Doctoral Dissertation, University of Pittsburgh.
(Unpublished)
Abstract
CD8+ T cells have a little understood noncytolytic activity that suppresses human immunodeficiency type 1 (HIV-1) replication in an antigen-independent and MHC-unrestricted manner. This activity specifically inhibits transcription of the HIV-1 proviral genome. Little is understood about the molecular nature of the factor(s) mediating this potent antiviral activity of CD8+ T cells. It is known that a factor secreted by CD8+ T cells can suppress the transcription of HIV-1. However, the antiviral mechanism appears most potent with cell-to-cell contact. Previous investigations by several groups into the nature of this secreted factor have been largely based on a presumption that noncytolytic suppression of HIV-1 by CD8+ T cells is exclusively mediated by a soluble protein. Based on several lines of evidence suggesting the specific involvement of cell-contact determinants in eliciting the noncytolytic CD8+ T cell effector function against HIV-1, a novel approach to the problem was utilized based on the hypothesis that a membrane-bound factor is the prime mediator suppressing HIV-1 transcription.
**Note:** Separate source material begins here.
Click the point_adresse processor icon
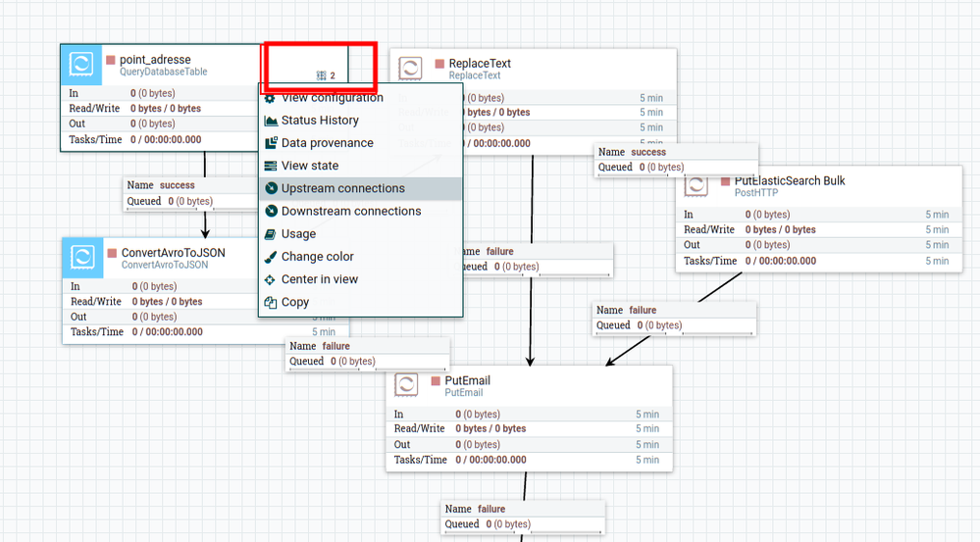point(81,65)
In the ensuing investigation, evidence was uncovered demonstrating the existence of a membrane-localized HIV-1 suppressing factor that was secreted as 30-100nm spherical vesicles termed exosomes. Exosomes from a CD8+ T cell line inhibited the replication of R5 and X4 HIV-1 isolates and were shown to specifically suppress of HIV-1 transcription in acute and chronic models of infection. A much greater degree of complexity to the CD8+ T cell secreted antiviral activity was found than a soluble protein alone could account for. The evidence presented in this study suggests that CD8+ T cell suppression of HIV-1 is predominantly mediated by a membrane-bound protein factor that can be cleaved into a soluble isoform with the secreted CD8+ cell antiviral activity being largely exosome-driven. The results presented in this study provide a much more concrete understanding of the mechanisms underlying CD8+ T cells suppression of HIV-1 transcription and outline new approaches to conclusively identifying the molecular factor mediating potent inhibition of the HIV-1 transcritional promoter.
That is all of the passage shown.